**Task directions**
The material below holds the lines to copy: from the one with "You are a GUI" up to and including the one with "the Add Group". Copy them exactly and skip the pictures.

**Records provided**

────────

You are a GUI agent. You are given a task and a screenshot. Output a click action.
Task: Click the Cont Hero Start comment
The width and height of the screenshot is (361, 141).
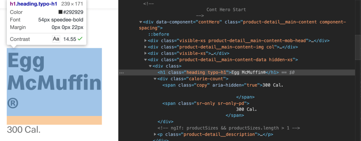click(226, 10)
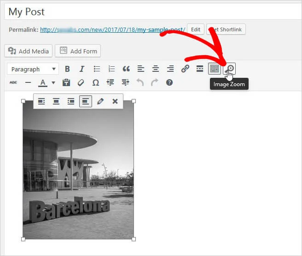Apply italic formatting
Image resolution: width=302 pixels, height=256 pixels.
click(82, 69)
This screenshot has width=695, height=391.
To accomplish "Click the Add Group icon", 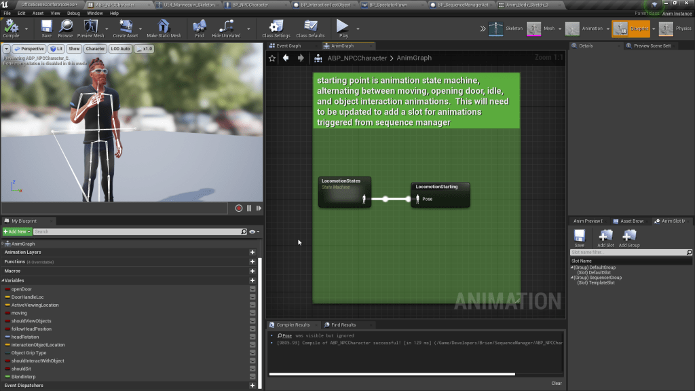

────────

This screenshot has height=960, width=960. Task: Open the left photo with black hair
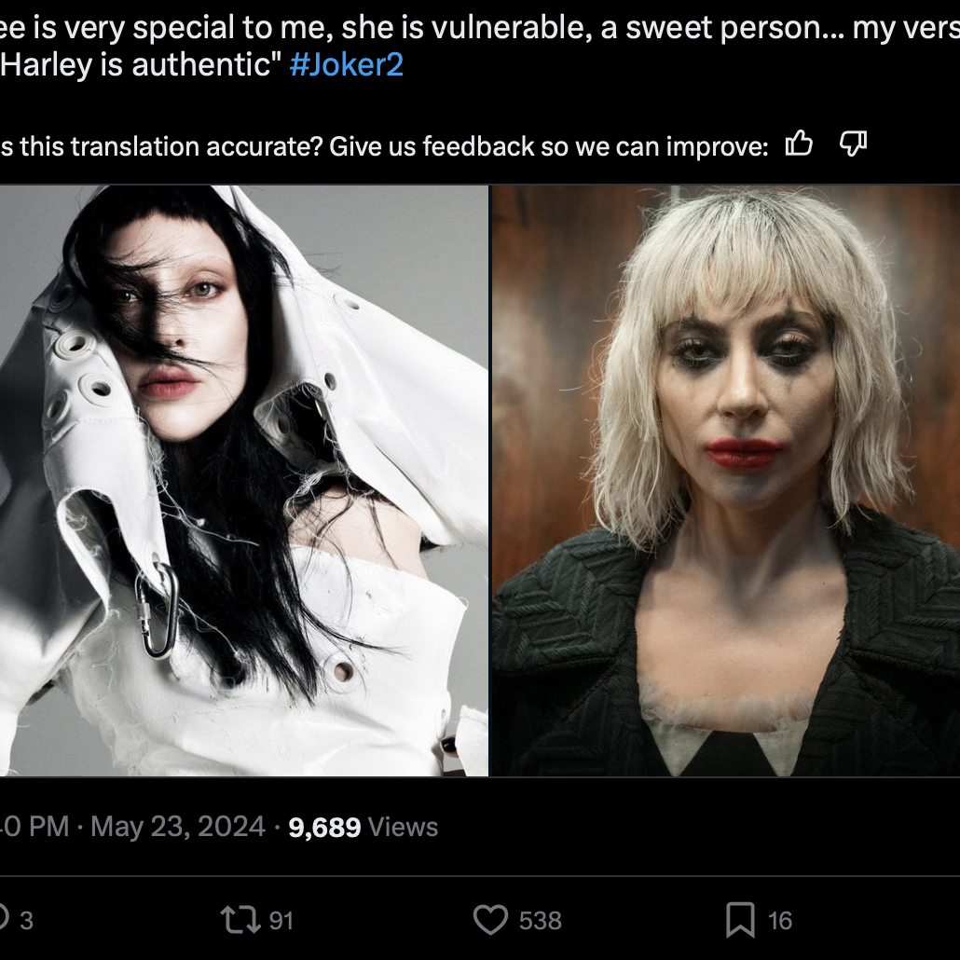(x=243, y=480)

────────

**Final answer**
You are a GUI agent. You are given a task and a screenshot. Output a click action.
Task: Click the Cont Hero Start comment
The width and height of the screenshot is (361, 141).
click(226, 10)
Apply italic formatting
Image resolution: width=302 pixels, height=256 pixels.
click(82, 69)
This screenshot has width=695, height=391.
To accomplish "Click the Add Group icon", 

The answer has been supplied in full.